The Loop Guard feature is an enhancement of the Multiple Spanning Tree Protocol. Loop guard protects a network from forwarding loops induced by BPDU packet loss. It can be configured to prevent a blocked port from transitioning to the forwarding state when the port stops receiving BPDUs for some reason (such as a uni-directional link failure).

The following example enables spanning-tree loopguard functionality on all ports.

console(config)#spanning-tree loopguard default

Are all the interfaces on the Root switch in the forwarding state?

The following command will show us the status of each port.

#Show spanning-tree

On the switch, do you see the 'Number of topology changes' increasing?

To verify, run the command:

#show span detail active

When the 'Number of topology changes' increases, it typically means that the physical state of a port on the switch is changed. If there is an increase in topology changes, continue with verifying non-edge interface state changes. If there is not an increase then move one to analyzing traffic for unusually heavy traffic.

On this switch, verify if the non-edge interfaces have changed state.

Run the following commands and analyze the output to verify if an interface has changed state.

#show log

Displays the syslog messages stored in the internal buffer. Look for transitions from forwarding to blocking.

SET EXERCISE A
Set down the part of the loop guard text starting with "When the 'Number" and going on through "have changed state.".
SET EXERCISE B
Answer these from the loop guard text:
(i) Which command enables loop guard on all ports?
(ii) Which command shows the status of each port?
(iii) What does the show log command display?
SET EXERCISE C
Shorten the paragraph of the loop guard text that begins "The Loop Guard feature is", keeping its main facts.

DATA SHOWN
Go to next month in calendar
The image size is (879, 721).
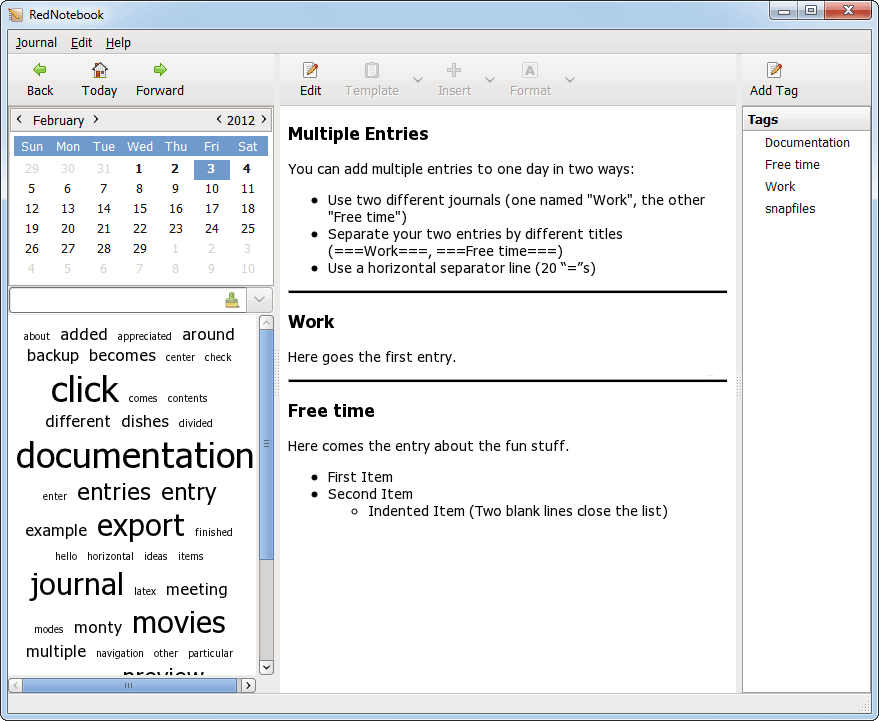pyautogui.click(x=96, y=119)
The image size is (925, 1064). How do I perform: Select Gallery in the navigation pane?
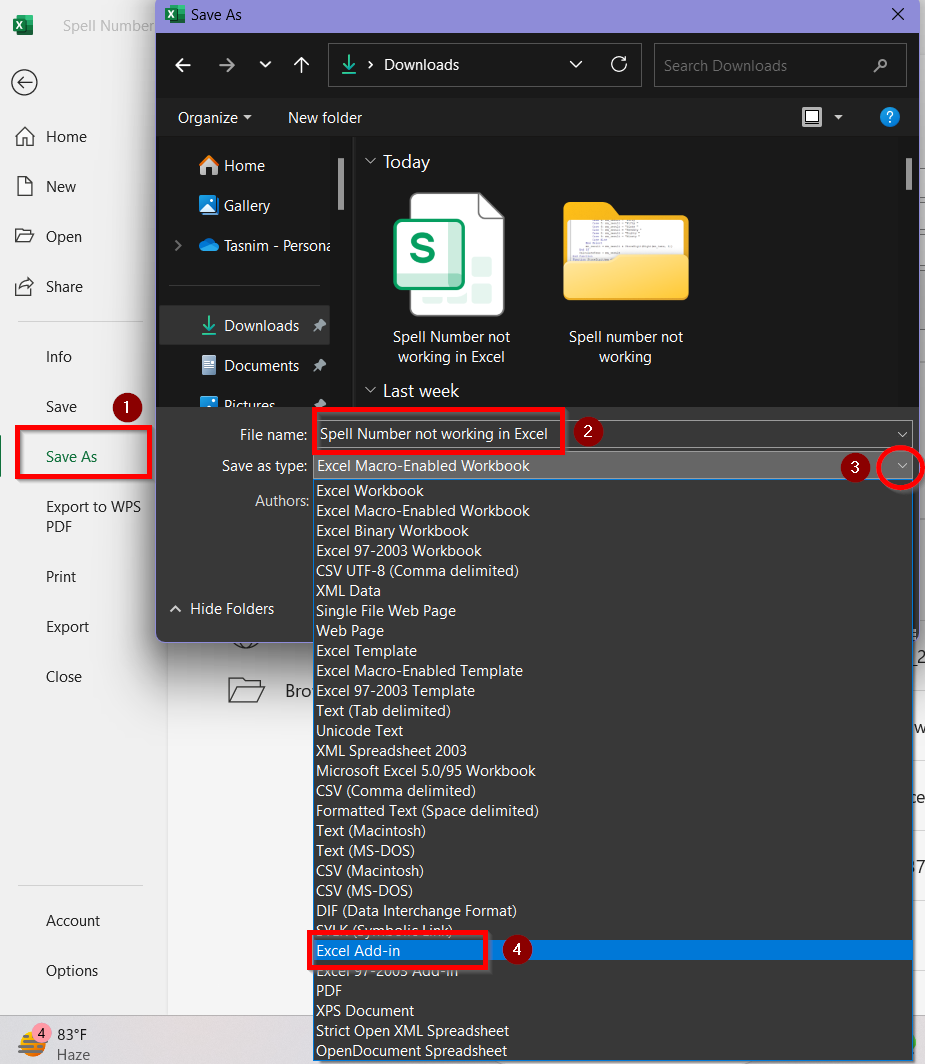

RESPONSE A
When the 'Number of topology changes' increases, it typically means that the physical state of a port on the switch is changed. If there is an increase in topology changes, continue with verifying non-edge interface state changes. If there is not an increase then move one to analyzing traffic for unusually heavy traffic.

On this switch, verify if the non-edge interfaces have changed state.

RESPONSE B
(i) console(config)#spanning-tree loopguard default
(ii) #Show spanning-tree
(iii) The syslog messages stored in the internal buffer.

RESPONSE C
Loop guard, an enhancement of the Multiple Spanning Tree Protocol, guards against forwarding loops caused by BPDU packet loss. It keeps a blocked port from moving to the forwarding state when the port stops receiving BPDUs, as in a uni-directional link failure.